The Most Cunning Comebacks Ever

by Swetha Rajagopal

If you’re going to be sitting alone on Valentine’s day (don’t be sad, I’m a loner too), and you’re expecting some criticisms when you go back to school or work that following Monday, here are some ideas to shut haters right up with these great comebacks.

1. Oh, I’m sorry. Was I meant to be offended? The only thing offending me is your face…

2. I’m already visualizing duct tape over your mouth.

3. I’d slap you, but that’d be animal abuse.

4. I’m trying to imagine you with a personality.

5. Have you been shopping lately? They’re selling lives at the mall, and you should so totally get one.
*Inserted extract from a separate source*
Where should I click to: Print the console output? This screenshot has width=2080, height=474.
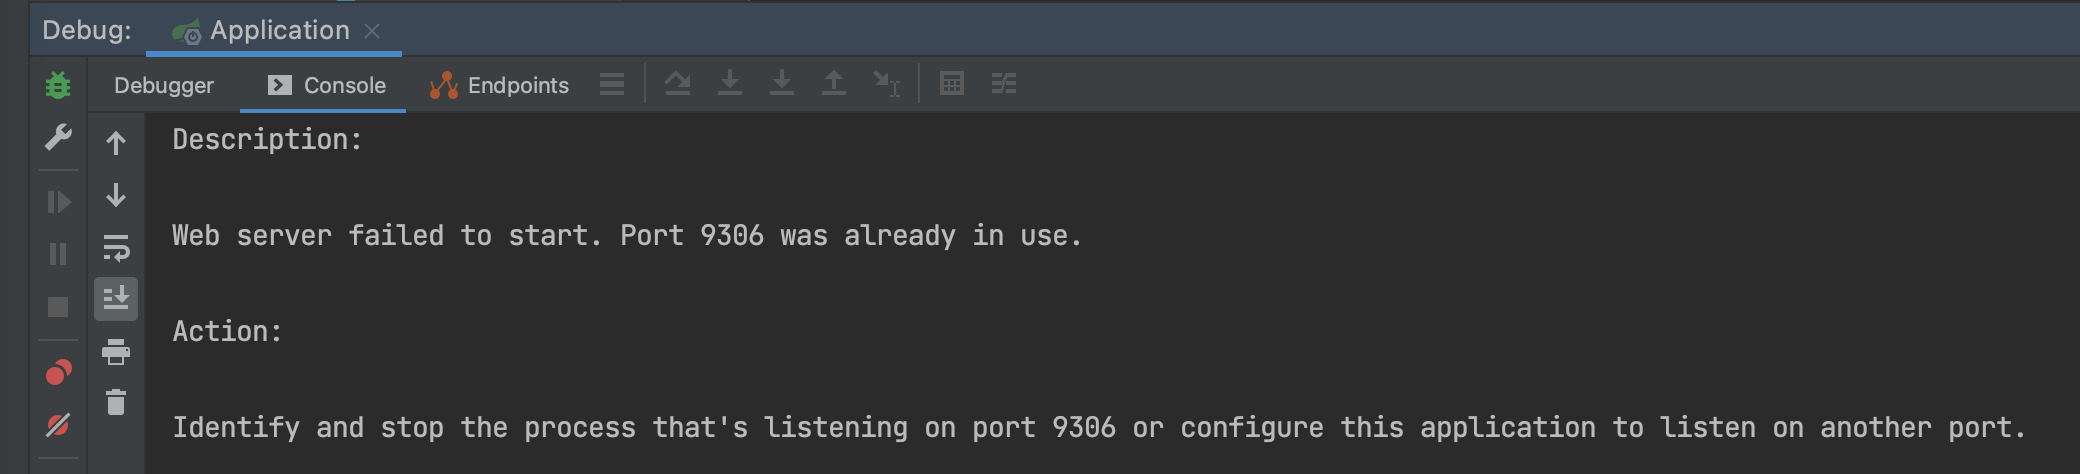[x=116, y=351]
6. Remember when I asked for your opinion? Me neither.

7. When your ex says, ” You’ll never find anyone like me.”

Reply with, ” That’s the point.”

8. I was going to give you a nasty look, but I see you already have one. 

9.  Hating makes you ugly…oops, too late.

10.  I don’t argue with idiots. They’ll just lower me to their level and beat me with experience.

11. If somebody says, ” I couldn’t possibly be any happier right now. A girl/boy told me that he/she loved me.” 

The reply is, ” Aren’t parents great?”

12.  Now, saving the best for last, George Costanza’s very own comeback,” Well, the jerk store called, and they’re running out of you.”